- **Exercise prompt**:
The answer is the full set of records below, transcribed exactly.

- **Records from a collection**:
○ ○ ○
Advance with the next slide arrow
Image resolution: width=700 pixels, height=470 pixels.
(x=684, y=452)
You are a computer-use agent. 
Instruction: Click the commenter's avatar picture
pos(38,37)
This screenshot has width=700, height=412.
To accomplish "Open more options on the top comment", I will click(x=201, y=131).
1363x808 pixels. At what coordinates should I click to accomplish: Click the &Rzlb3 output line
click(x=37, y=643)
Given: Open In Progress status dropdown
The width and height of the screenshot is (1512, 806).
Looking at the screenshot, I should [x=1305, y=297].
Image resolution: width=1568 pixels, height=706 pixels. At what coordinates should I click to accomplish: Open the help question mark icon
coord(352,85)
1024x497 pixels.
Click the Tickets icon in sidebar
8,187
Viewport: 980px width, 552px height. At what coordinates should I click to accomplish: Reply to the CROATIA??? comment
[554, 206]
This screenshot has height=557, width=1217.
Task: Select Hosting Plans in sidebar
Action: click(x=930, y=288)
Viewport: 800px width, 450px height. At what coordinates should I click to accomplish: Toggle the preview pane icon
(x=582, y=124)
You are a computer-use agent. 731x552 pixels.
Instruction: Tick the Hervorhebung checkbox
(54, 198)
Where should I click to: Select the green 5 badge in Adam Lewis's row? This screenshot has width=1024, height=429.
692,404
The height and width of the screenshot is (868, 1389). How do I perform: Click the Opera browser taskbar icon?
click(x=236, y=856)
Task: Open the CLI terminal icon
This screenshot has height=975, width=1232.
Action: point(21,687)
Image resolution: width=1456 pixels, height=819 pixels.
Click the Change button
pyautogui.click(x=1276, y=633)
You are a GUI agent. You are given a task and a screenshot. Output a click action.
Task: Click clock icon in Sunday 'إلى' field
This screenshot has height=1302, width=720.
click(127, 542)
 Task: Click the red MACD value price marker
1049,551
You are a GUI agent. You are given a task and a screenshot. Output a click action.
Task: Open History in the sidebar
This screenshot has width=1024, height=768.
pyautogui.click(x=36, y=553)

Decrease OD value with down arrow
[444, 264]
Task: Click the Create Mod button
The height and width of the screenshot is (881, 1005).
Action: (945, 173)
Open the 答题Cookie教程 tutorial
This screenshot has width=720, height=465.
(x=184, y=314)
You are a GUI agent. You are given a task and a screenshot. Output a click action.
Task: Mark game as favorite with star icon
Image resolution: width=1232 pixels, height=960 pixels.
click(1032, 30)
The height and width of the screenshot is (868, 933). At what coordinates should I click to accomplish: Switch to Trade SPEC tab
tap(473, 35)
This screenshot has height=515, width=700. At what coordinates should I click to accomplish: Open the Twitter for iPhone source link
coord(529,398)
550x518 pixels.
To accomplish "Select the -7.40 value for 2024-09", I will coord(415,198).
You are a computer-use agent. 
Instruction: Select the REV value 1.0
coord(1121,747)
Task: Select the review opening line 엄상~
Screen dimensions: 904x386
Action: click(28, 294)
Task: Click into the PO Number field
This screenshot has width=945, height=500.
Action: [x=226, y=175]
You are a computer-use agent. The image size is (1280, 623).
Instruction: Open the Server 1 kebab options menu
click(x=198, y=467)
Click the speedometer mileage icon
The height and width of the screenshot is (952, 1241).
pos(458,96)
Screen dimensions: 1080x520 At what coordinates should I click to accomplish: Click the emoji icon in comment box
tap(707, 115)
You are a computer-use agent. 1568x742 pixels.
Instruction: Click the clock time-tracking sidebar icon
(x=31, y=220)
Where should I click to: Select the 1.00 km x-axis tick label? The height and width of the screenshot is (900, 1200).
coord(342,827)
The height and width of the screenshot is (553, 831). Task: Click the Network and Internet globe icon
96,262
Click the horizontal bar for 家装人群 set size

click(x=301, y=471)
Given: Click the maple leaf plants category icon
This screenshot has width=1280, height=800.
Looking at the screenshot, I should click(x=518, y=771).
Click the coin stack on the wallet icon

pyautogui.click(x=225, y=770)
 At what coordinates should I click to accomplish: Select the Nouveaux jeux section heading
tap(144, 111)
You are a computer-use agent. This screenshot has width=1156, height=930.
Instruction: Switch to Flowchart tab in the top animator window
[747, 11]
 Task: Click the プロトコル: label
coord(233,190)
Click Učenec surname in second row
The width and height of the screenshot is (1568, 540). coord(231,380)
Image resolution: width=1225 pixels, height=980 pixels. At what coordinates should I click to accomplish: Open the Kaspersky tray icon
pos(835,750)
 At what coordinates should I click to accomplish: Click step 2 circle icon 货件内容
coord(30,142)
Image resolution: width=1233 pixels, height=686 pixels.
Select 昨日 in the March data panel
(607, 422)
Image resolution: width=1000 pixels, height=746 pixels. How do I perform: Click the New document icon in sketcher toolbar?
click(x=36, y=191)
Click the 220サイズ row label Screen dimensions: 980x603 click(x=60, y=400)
○ ○ ○
- **Answer space**:
Advance with the next slide arrow
Image resolution: width=700 pixels, height=470 pixels.
(x=684, y=452)
You are a computer-use agent. 
Instruction: Click the commenter's avatar picture
pos(38,37)
This screenshot has width=700, height=412.
To accomplish "Open more options on the top comment", I will click(x=201, y=131).
1363x808 pixels. At what coordinates should I click to accomplish: Click the &Rzlb3 output line
click(x=37, y=643)
Given: Open In Progress status dropdown
The width and height of the screenshot is (1512, 806).
Looking at the screenshot, I should [x=1305, y=297].
Image resolution: width=1568 pixels, height=706 pixels. At what coordinates should I click to accomplish: Open the help question mark icon
coord(352,85)
1024x497 pixels.
Click the Tickets icon in sidebar
8,187
Viewport: 980px width, 552px height. At what coordinates should I click to accomplish: Reply to the CROATIA??? comment
[554, 206]
This screenshot has height=557, width=1217.
Task: Select Hosting Plans in sidebar
Action: click(x=930, y=288)
Viewport: 800px width, 450px height. At what coordinates should I click to accomplish: Toggle the preview pane icon
(x=582, y=124)
You are a computer-use agent. 731x552 pixels.
Instruction: Tick the Hervorhebung checkbox
(54, 198)
Where should I click to: Select the green 5 badge in Adam Lewis's row? This screenshot has width=1024, height=429.
692,404
The height and width of the screenshot is (868, 1389). How do I perform: Click the Opera browser taskbar icon?
click(x=236, y=856)
Task: Open the CLI terminal icon
This screenshot has height=975, width=1232.
Action: point(21,687)
Image resolution: width=1456 pixels, height=819 pixels.
Click the Change button
pyautogui.click(x=1276, y=633)
You are a GUI agent. You are given a task and a screenshot. Output a click action.
Task: Click clock icon in Sunday 'إلى' field
This screenshot has height=1302, width=720.
click(127, 542)
 Task: Click the red MACD value price marker
1049,551
You are a GUI agent. You are given a task and a screenshot. Output a click action.
Task: Open History in the sidebar
This screenshot has width=1024, height=768.
pyautogui.click(x=36, y=553)

Decrease OD value with down arrow
[444, 264]
Task: Click the Create Mod button
The height and width of the screenshot is (881, 1005).
Action: (945, 173)
Open the 答题Cookie教程 tutorial
This screenshot has width=720, height=465.
(x=184, y=314)
You are a GUI agent. You are given a task and a screenshot. Output a click action.
Task: Mark game as favorite with star icon
Image resolution: width=1232 pixels, height=960 pixels.
click(1032, 30)
The height and width of the screenshot is (868, 933). At what coordinates should I click to accomplish: Switch to Trade SPEC tab
tap(473, 35)
This screenshot has height=515, width=700. At what coordinates should I click to accomplish: Open the Twitter for iPhone source link
coord(529,398)
550x518 pixels.
To accomplish "Select the -7.40 value for 2024-09", I will coord(415,198).
You are a computer-use agent. 
Instruction: Select the REV value 1.0
coord(1121,747)
Task: Select the review opening line 엄상~
Screen dimensions: 904x386
Action: click(28, 294)
Task: Click into the PO Number field
This screenshot has width=945, height=500.
Action: [x=226, y=175]
You are a computer-use agent. The image size is (1280, 623).
Instruction: Open the Server 1 kebab options menu
click(x=198, y=467)
Click the speedometer mileage icon
The height and width of the screenshot is (952, 1241).
pos(458,96)
Screen dimensions: 1080x520 At what coordinates should I click to accomplish: Click the emoji icon in comment box
tap(707, 115)
You are a computer-use agent. 1568x742 pixels.
Instruction: Click the clock time-tracking sidebar icon
(x=31, y=220)
Where should I click to: Select the 1.00 km x-axis tick label? The height and width of the screenshot is (900, 1200).
coord(342,827)
The height and width of the screenshot is (553, 831). Task: Click the Network and Internet globe icon
96,262
Click the horizontal bar for 家装人群 set size

click(x=301, y=471)
Given: Click the maple leaf plants category icon
This screenshot has width=1280, height=800.
Looking at the screenshot, I should click(x=518, y=771).
Click the coin stack on the wallet icon

pyautogui.click(x=225, y=770)
 At what coordinates should I click to accomplish: Select the Nouveaux jeux section heading
tap(144, 111)
You are a computer-use agent. This screenshot has width=1156, height=930.
Instruction: Switch to Flowchart tab in the top animator window
[747, 11]
 Task: Click the プロトコル: label
coord(233,190)
Click Učenec surname in second row
The width and height of the screenshot is (1568, 540). coord(231,380)
Image resolution: width=1225 pixels, height=980 pixels. At what coordinates should I click to accomplish: Open the Kaspersky tray icon
pos(835,750)
 At what coordinates should I click to accomplish: Click step 2 circle icon 货件内容
coord(30,142)
Image resolution: width=1233 pixels, height=686 pixels.
Select 昨日 in the March data panel
(607, 422)
Image resolution: width=1000 pixels, height=746 pixels. How do I perform: Click the New document icon in sketcher toolbar?
click(x=36, y=191)
Click the 220サイズ row label Screen dimensions: 980x603 click(x=60, y=400)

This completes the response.